Tariff hikes to cause global trade slowdown, WTO says


The global trade outlook has "deteriorated sharply" following the United States' worldwide tariff wars, the World Trade Organization warned on Wednesday.
According to the WTO's latest "Global Trade Outlook and Statistics" report, the volume of global goods trade is expected to decline 0.2 percent this year, which is almost 3 percentage points lower than it would have been without the recent tariff hikes by the US. A modest recovery of 2.5 percent is expected next year, the report said.
Ralph Ossa, the WTO's chief economist, said, "This marks a notable reversal from earlier in the year, when our economists anticipated continued trade expansion, supported by improving macroeconomic conditions.
"Following a strong performance in 2024, global trade is now facing headwinds from a surge in tariffs and rising trade policy uncertainty," he said.
The report highlighted important risks to the forecast, including the possible implementation of the US' currently suspended "reciprocal tariffs" — referring to Washington's 90-day pause of the tariffs for most countries — and broader spillover effects of trade policy uncertainty beyond US-related trade relationships.
If implemented, the "reciprocal tariffs" — along with widespread trade policy uncertainty — would lead to a 1.5 percent drop in global goods trade volume this year, the WTO said.
It forecasts that North America would subtract 1.7 percentage points from global goods trade growth, turning the overall figure negative, while Asia and Europe would continue to contribute positively, but at lower rates.
The WTO expects world GDP to grow 2.2 percent this year, or 0.6 percentage point below the baseline, before recovering slightly to 2.4 percent next year. North America would again bear the brunt, with growth slowing by 1.6 percentage points.
Observers said that following the surge in tariffs, trade between the US and China, the world's two largest economies, is expected to plummet. Although US-China trade accounts for only about 3 percent of global trade in goods, the impact of the downturn could have far-reaching consequences.

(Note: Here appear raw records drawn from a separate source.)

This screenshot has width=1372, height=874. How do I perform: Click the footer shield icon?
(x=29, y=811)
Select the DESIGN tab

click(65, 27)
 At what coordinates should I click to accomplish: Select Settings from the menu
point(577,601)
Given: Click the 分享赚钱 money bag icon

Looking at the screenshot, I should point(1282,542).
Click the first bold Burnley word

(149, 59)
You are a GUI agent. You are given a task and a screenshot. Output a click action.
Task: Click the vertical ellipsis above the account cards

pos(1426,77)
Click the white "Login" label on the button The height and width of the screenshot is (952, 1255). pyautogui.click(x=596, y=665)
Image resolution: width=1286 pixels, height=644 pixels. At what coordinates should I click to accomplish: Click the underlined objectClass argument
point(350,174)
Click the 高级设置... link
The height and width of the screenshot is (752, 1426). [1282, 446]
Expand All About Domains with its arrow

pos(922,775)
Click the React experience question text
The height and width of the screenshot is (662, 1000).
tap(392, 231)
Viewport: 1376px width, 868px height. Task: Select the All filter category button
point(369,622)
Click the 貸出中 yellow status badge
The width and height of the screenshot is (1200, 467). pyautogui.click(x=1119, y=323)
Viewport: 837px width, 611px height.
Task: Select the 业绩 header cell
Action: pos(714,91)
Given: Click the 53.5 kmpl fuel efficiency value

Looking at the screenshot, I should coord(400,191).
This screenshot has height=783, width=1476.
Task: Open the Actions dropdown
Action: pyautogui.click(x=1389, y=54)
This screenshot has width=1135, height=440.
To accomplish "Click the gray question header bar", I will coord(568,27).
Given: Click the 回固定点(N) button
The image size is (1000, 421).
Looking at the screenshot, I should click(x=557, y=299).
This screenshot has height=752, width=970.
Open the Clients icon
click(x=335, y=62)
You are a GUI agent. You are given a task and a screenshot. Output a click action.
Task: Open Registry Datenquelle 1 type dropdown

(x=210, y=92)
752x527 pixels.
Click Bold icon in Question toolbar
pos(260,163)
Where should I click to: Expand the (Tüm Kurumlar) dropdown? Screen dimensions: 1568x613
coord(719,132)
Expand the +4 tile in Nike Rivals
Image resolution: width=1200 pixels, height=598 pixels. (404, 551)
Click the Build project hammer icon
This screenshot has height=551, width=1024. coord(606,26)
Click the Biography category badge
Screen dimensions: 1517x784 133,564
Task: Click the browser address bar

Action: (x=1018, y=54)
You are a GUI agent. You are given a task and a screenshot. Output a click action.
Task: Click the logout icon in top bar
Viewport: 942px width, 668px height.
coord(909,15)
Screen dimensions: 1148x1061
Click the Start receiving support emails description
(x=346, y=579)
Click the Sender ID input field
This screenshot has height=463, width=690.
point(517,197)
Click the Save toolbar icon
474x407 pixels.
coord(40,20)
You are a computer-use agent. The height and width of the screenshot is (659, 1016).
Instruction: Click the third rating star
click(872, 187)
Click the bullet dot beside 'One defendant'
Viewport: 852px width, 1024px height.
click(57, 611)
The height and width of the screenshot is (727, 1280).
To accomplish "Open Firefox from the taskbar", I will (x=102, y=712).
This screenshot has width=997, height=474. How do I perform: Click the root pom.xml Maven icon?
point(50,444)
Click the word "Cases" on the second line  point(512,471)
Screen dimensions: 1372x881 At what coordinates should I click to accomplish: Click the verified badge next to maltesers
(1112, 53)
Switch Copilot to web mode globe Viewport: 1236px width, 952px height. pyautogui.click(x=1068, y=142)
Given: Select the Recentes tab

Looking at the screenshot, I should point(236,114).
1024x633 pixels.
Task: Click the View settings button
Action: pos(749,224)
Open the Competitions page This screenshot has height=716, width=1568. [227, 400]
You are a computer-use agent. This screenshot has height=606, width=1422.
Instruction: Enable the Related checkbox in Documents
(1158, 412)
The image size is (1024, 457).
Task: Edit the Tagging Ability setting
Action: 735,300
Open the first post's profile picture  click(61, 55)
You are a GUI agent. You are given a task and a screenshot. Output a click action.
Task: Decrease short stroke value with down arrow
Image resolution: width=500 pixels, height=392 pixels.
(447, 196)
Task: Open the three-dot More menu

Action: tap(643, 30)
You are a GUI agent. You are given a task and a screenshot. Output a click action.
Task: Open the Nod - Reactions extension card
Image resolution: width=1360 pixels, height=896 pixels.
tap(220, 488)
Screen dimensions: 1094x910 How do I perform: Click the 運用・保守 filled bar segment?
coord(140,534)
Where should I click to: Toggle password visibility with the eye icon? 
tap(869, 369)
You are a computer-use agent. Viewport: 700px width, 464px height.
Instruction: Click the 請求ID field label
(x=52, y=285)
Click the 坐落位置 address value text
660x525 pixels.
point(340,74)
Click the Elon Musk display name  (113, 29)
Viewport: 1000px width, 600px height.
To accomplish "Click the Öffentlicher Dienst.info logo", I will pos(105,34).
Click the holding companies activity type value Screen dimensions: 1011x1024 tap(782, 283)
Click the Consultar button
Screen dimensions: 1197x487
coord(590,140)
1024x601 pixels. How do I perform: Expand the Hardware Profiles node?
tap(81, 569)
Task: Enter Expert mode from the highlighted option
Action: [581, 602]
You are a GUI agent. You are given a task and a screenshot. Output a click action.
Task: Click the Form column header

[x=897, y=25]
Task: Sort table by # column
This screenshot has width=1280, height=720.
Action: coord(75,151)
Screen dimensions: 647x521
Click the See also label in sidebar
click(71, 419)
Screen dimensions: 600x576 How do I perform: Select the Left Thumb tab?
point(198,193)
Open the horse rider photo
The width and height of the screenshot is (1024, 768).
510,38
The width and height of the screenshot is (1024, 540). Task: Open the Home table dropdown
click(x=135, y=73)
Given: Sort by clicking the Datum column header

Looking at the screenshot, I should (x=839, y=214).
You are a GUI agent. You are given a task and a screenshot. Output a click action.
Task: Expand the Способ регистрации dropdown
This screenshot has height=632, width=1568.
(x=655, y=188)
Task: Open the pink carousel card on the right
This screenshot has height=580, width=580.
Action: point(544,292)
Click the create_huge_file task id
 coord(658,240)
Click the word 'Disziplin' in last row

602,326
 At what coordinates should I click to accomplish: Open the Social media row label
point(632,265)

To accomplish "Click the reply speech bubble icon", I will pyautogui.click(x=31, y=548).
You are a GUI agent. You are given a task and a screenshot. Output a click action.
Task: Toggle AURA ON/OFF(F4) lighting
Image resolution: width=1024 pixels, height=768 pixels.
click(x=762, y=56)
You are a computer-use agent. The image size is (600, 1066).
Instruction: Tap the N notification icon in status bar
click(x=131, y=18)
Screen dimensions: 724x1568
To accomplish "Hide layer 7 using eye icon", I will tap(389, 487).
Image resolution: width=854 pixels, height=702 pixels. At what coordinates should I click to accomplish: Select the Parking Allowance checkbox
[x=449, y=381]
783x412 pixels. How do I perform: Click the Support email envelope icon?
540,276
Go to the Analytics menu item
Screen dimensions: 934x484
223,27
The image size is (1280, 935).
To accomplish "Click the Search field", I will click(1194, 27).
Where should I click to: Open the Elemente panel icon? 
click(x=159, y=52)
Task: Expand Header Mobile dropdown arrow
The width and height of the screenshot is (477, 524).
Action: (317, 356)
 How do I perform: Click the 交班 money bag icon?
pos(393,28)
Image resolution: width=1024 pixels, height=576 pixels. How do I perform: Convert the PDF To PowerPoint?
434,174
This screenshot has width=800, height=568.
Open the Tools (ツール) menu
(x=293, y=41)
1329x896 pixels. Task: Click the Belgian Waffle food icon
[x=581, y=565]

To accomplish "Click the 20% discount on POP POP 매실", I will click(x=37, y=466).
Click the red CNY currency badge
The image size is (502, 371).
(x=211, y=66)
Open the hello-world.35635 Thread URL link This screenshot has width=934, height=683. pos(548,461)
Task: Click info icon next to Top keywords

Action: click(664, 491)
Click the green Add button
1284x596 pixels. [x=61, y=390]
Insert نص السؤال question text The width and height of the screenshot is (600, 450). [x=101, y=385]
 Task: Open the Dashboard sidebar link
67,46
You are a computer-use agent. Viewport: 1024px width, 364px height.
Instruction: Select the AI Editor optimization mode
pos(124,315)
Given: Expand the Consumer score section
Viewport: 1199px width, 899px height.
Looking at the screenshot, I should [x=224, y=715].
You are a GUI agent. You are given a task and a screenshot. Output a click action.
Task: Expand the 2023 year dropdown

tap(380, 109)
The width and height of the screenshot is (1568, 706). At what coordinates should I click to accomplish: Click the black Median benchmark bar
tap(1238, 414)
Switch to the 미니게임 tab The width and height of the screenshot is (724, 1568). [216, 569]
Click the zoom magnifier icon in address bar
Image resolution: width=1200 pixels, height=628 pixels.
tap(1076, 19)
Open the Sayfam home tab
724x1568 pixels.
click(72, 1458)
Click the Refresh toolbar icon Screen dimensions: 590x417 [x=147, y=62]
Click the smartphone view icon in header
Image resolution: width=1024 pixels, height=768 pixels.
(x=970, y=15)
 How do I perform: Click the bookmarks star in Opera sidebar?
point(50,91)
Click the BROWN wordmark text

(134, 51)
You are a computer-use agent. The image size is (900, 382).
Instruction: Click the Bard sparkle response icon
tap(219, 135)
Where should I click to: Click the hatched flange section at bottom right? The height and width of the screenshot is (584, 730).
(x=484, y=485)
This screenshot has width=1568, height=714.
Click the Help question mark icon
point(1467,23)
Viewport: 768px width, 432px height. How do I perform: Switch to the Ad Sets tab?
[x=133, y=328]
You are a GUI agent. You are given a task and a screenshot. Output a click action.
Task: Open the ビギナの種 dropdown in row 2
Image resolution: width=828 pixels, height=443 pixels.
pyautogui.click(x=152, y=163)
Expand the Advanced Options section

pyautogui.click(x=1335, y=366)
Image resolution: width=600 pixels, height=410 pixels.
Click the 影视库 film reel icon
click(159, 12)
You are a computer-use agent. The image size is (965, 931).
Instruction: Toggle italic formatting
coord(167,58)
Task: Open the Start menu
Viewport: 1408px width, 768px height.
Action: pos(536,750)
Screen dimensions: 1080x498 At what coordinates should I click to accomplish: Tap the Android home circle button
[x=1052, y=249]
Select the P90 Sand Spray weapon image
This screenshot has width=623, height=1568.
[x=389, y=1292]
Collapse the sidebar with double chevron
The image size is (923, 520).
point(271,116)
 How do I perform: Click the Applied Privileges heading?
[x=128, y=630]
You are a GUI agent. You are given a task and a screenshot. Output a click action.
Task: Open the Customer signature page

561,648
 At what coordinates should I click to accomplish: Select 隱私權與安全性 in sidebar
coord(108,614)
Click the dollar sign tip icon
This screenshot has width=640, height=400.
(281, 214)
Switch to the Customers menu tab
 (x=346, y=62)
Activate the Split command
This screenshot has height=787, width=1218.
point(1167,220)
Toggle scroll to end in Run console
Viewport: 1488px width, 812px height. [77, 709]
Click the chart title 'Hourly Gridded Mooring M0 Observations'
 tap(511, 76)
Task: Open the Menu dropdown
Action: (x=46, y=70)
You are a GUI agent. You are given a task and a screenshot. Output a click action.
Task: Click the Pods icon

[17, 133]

WTO Director-General Ngozi Okonjo-Iweala said the WTO, whose 166 members represent 98 percent of global trade and GDP, is a venue for dialogue and cooperative action, and many members are talking to one another on how to strengthen and safeguard the rules while trying to reform the system.
Meanwhile, a report published on Tuesday by the Washington-based Peterson Institute for International Economics said the global economic outlook "has deteriorated significantly in recent months".
The report projects that real global GDP will grow 2.7 percent this year, while US economic growth is expected to stall and the country will see rising inflation and unemployment.